Bien que, en tant qu’Administrateur Apostolique, il m’ait été accordé l’autorité de changer certaines réalités financières et administratives, je sais aussi que si nous ne travaillons pas ensemble, notre Patriarcat ne sera pas rétabli en bonne santé. Ce n’est pas la première fois dans notre histoire que nous devons faire face à de graves problèmes, et dans le passé nous avons toujours pu surmonter les difficultés avec l’aide de Dieu. Aujourd’hui, suite à ces deux jours avec nos évêques et nos prêtres, je suis plein d’espérance. Le chemin devant nous sera sans aucun doute difficile, les défis seront grands et les obstacles importants. Ces deux jours, cependant, m’ont convaincu que si nous travaillons ensemble, en mettant l’accent sur notre mission de servir le Christ dans son Église, nous surmonterons aussi cette période. J’ai senti que nos évêques et nos prêtres étaient prêts à « combattre le bon combat », si difficile soit-il, et à aller de l’avant avec courage. Grâce au Seigneur et à votre bonne volonté, je commence le Carême avec un sentiment de soulagement, de profonde gratitude et avec une énergie renouvelée, que je souhaite partager avec vous tous.
À la fin de notre rencontre, les prêtres nous ont demandé de vous faire part, avec transparence, de nos difficultés réelles, qui sont déjà connues, mais en même temps de vous faire savoir notre détermination à résoudre tout cela, avec l’aide de Dieu et le plein engagement de chacun d’entre nous.

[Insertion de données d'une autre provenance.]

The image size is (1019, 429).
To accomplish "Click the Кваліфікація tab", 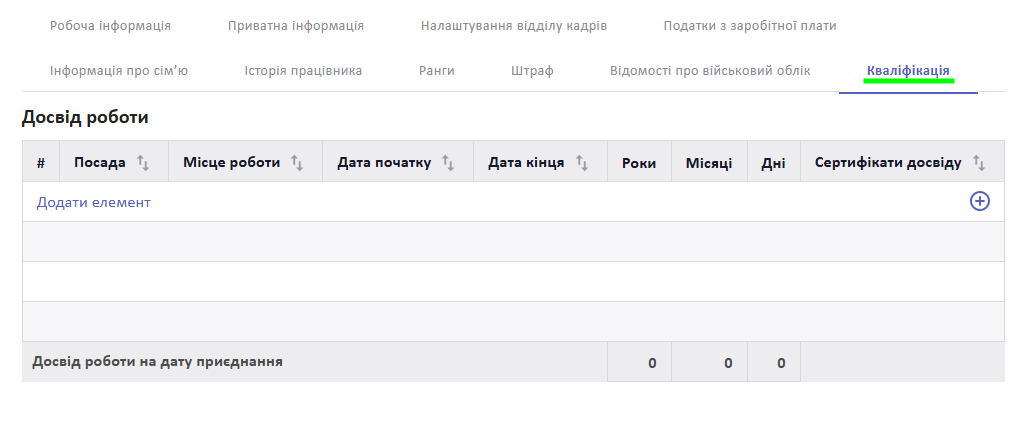I will pyautogui.click(x=908, y=71).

Je vous prie tous de prier pendant le Carême pour que nous puissions travailler ensemble, évêques, prêtres, religieux et religieuses, laïcs, jeunes et moins jeunes. Comme dans la « vie apostolique » menée par la première communauté de croyants à Jérusalem, nous aussi nous devons être « un seul cœur et une seule âme » (Actes 4,32), confiants que ce que le Seigneur a, continuera à faire grandir et à soutenir l’œuvre qu’Il commencé il y a 170 ans.

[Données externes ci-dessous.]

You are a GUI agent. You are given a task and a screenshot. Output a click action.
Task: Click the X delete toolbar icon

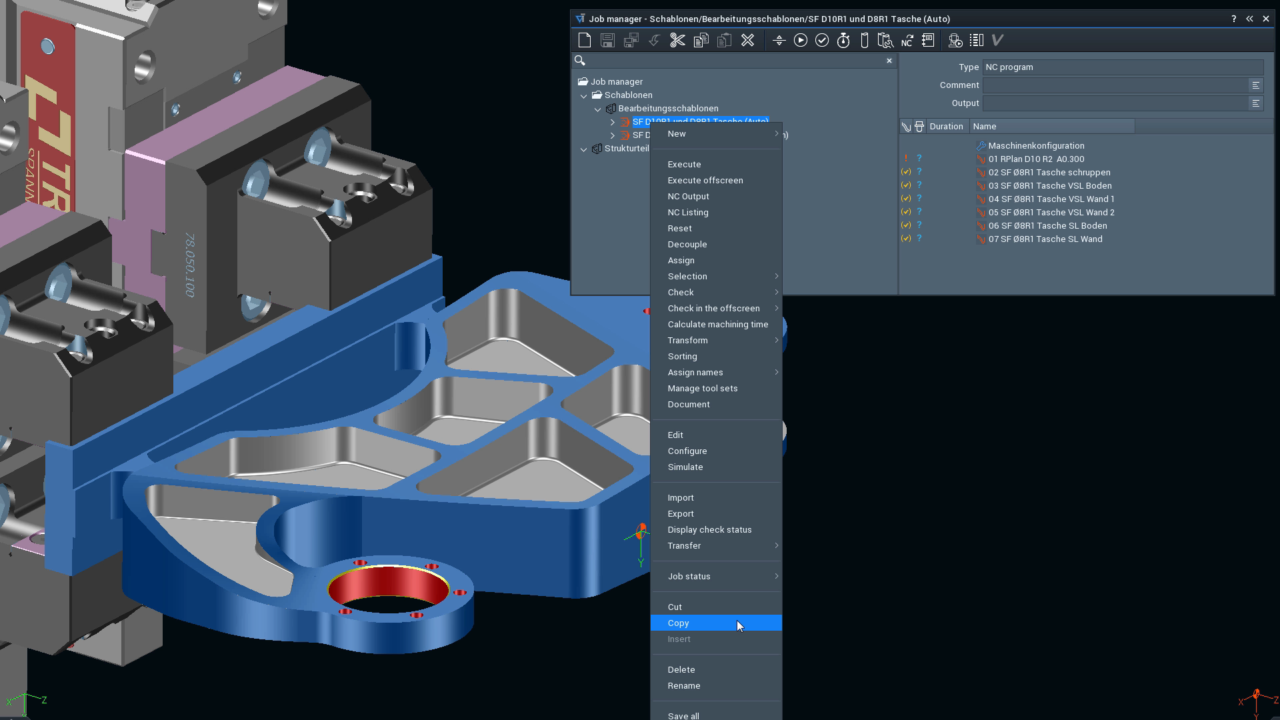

En effet, le Carême est un chemin de conversion. Nous, évêques et prêtres du Patriarcat, nous sommes parmi les pécheurs qui implorent la miséricorde de Dieu et demandent la grâce de la conversion. Nos erreurs et nos jugements erronés sont clairement placés sous nos yeux, comme le Psalmiste repentant (Ps 51 (50), 5). Nous devons admettre que nous sommes comme des vases d’argile fendus et brisés. Il nous a été confié beaucoup, mais dans notre fragilité humaine, nous avons laissé beaucoup se gaspiller. Nous savons aussi que le Seigneur utilise des vases qui sont des instruments fragiles et providentiels pour Son plan de salut. Saint Paul le dit bien : « Car Dieu qui a dit : Du milieu des ténèbres brillera la lumière, a lui-même brillé dans nos cœurs pour faire resplendir la connaissance de sa gloire qui rayonne sur le visage du Christ. Mais ce trésor, nous le portons comme dans des vases d’argile ; ainsi, on voit bien que cette puissance extraordinaire appartient à Dieu et ne vient pas de nous. En toute circonstance, nous sommes dans la détresse, mais sans être angoissés ; nous sommes déconcertés, mais non désemparés » (2 Corinthiens 4, 6-8). Nous pouvons être certains que le trésor qui nous a été confié brillera même si nous sommes des vases d’argile.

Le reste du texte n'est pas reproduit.